По крайней мере, теперь она освобождена от неудобных прокладок из сложенной материи. Хотя, если быть совсем точной, она избавилась от них еще три дня тому назад, когда в ее комнату доставили коробку, заполненную эластичными атласными санитарными поясами и несколькими дюжинами подкладок, сделанных из шерсти и хлопка с запахом лаванды.
Элейн вышла на балкон. Утро перерастало в полдень. Было невероятно тихо. Она чужая здесь.
Закрыв глаза, она попыталась представить себя в такой же полдень, только в двадцатом веке. Но ничего не шло на ум. Элейн отчаянно принялась подсчитывать дни. Так, спать она легла в воскресенье вечером, значит проснулась в понедельник утром. То есть сейчас в двадцатом веке пятница. Какие дела были намечены у нее на этот день? На работе и дома?
В дверь тихо поцарапались.
Глаза Элейн распахнулись. Кроме работы, она ничего больше не планировала. Эти последние два месяца до крайнего срока подачи налоговых деклараций Мэтью работал целыми днями, не поднимая головы, с утра до вечера.

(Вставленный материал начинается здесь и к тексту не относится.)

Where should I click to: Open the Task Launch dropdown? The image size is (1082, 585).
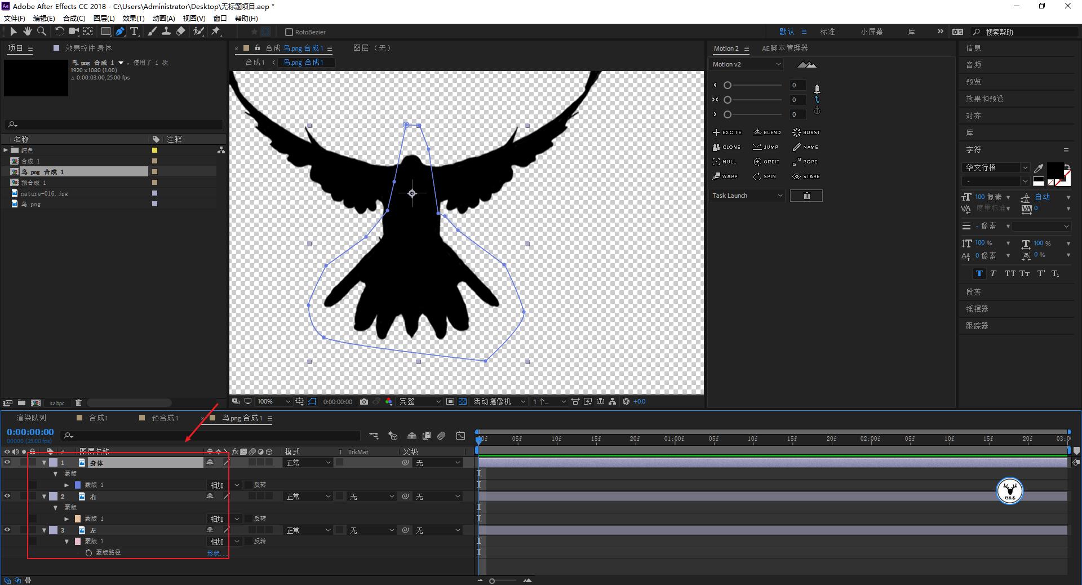pos(747,196)
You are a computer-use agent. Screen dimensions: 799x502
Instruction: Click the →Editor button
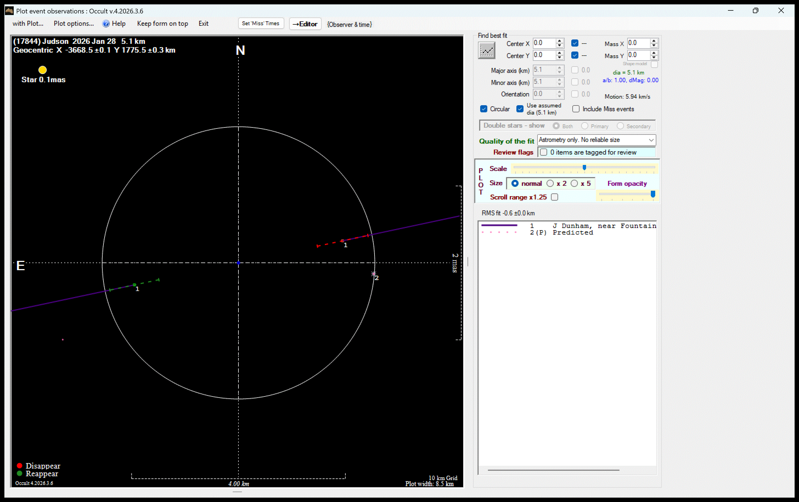tap(305, 24)
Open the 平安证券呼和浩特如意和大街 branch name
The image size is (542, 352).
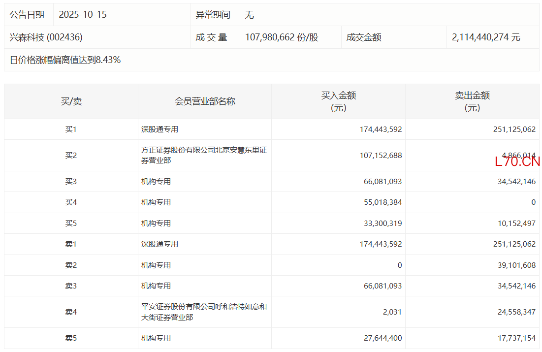pos(204,312)
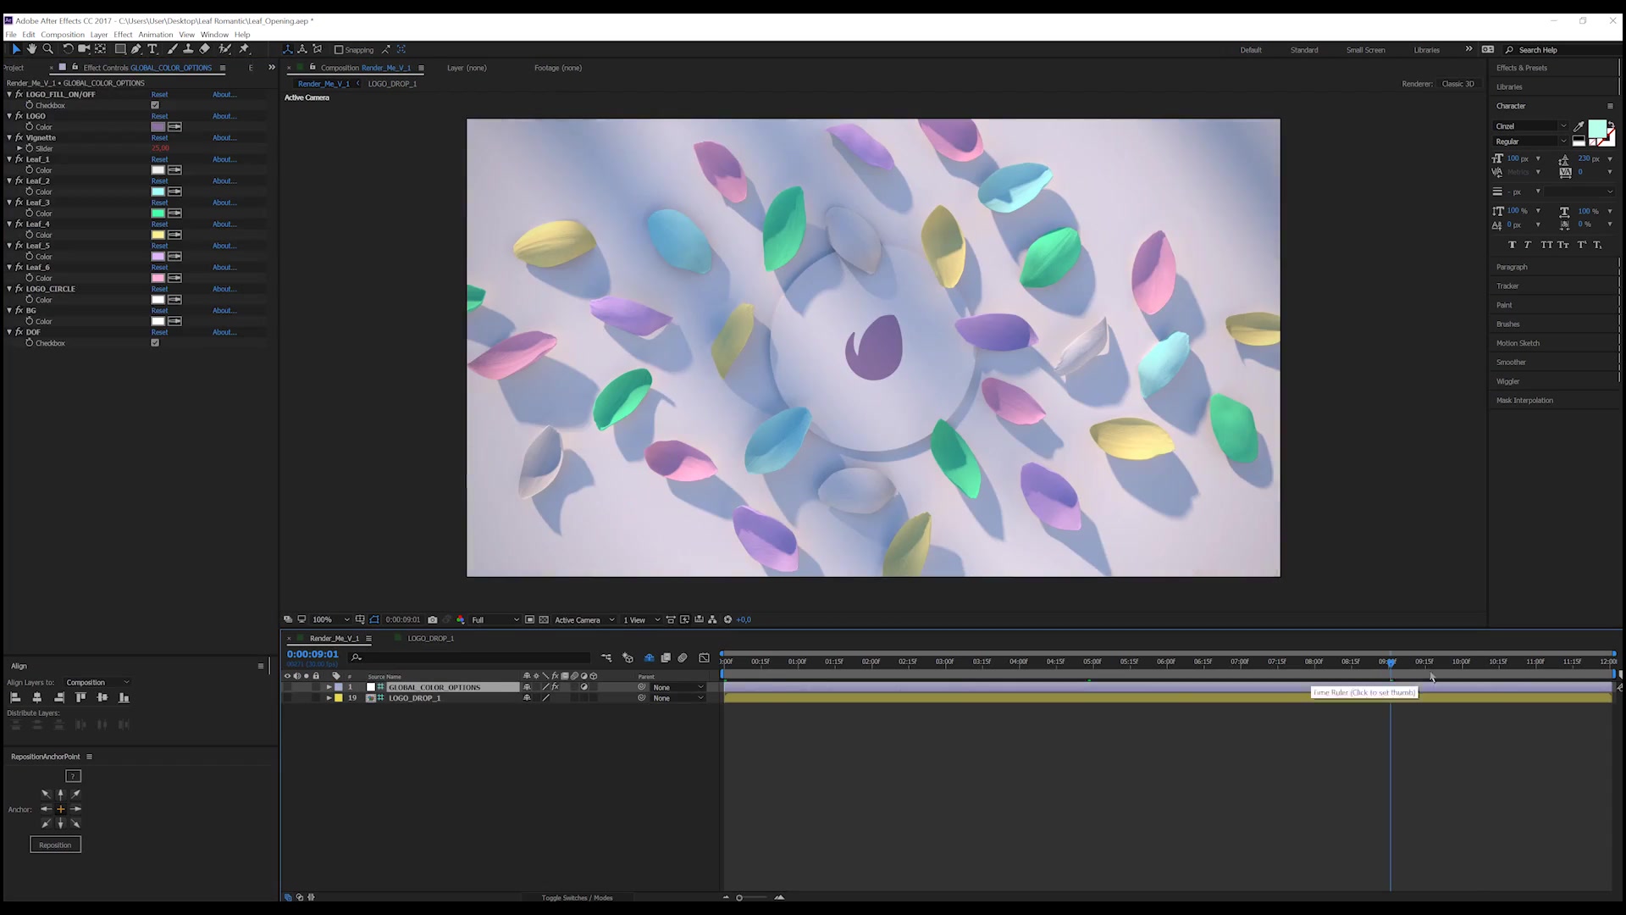The image size is (1626, 915).
Task: Open the Full resolution dropdown
Action: [x=495, y=620]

А по улицам Чикаго бродили сотни, если не тысячи, рьяных и способных системных аналитиков, любой из которых был бы более чем рад занять ее место.

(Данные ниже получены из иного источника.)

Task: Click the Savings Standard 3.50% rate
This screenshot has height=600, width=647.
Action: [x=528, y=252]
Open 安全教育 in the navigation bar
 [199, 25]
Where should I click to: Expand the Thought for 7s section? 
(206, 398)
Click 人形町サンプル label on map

Нет никого, кто будет тосковать по ней, никого, кто более, чем мимоходом, заметит ее отсутствие. И в том случае, если Морриган перенеслась в тело Элейн, еще вопрос, заприметит ли Мэтью что-нибудь неладное.
— Мэм, я принесла кое-что для вас.
В двадцатом веке она была бы так же одинока, как здесь и сейчас, печально подумала Элейн.
Дверная ручка повернулась.
— Можно мне войти, мэм?
Как будто у нее есть выбор. Элейн медленно подошла к входной двери и провернула ключ.
Кейти заскочила в комнату. Склонившись в реверансе, она протянула свернутый лист бумаги.
Миледи,
Повариха подготовила большую корзину для нашего пикника. Хотя Фриц и считает, что свежий воздух плохо влияет на пищеварение, я надеюсь, он получит удовольствие, проведя некоторое время в компании с Кейти. Встретимся в библиотеке. Приходите немедленно.
Ваш супруг.
Элейн перечитала записку. Приходите немедленно. Перед тем, как свернуть письмо, она тщательно изучила каждое слово. Затем повернулась к балкону. Солнце грело, обещая своим теплом лето. Верхушки огромных дубов тянулись ввысь к безоблачному небу. Казалось, было слышно, как растет трава невозможно насыщенного зеленого цвета. Пикник.
Так много лет прошло со времени ее последнего пикника.
Она уставилась на скамью из кованого железа, анализируя свою прошлую жизнь.
А была ли она хоть раз на настоящем пикнике?
Ее мать, страдающая от аллергии, всегда следила за тем, чтобы они ели в комнате, стремясь избежать роящихся вокруг пищи пчел. Мать умерла несколько лет назад, хотя, нет, неправда, применительно к этому времени, она еще даже не родилась. Конечно, лучше думать так, нежели представлять, что ее изъеденное раком, наполненное формальдегидом тело погребено под кучей земли и грязи. Что касается Мэтью, то он трапезе на свежем воздухе всегда предпочитал комфорт кондиционируемого помещения. Нет, у нее никогда не было настоящего пикника.
Еще кое-что впервые.
— Кейти, какой сегодня день недели?
— Что?.. Вторник, мэм.
Неожиданно улыбнувшись, Элейн почувствовала себя до смешного юной для тридцатидевятилетней матроны и показала на залитую солнцем лужайку. Она тщательно строила фразы, стремясь полностью избегать сокращенных форм. Хотя Чарльз и использовал сокращения наобум, ей все же следовало перестраховаться.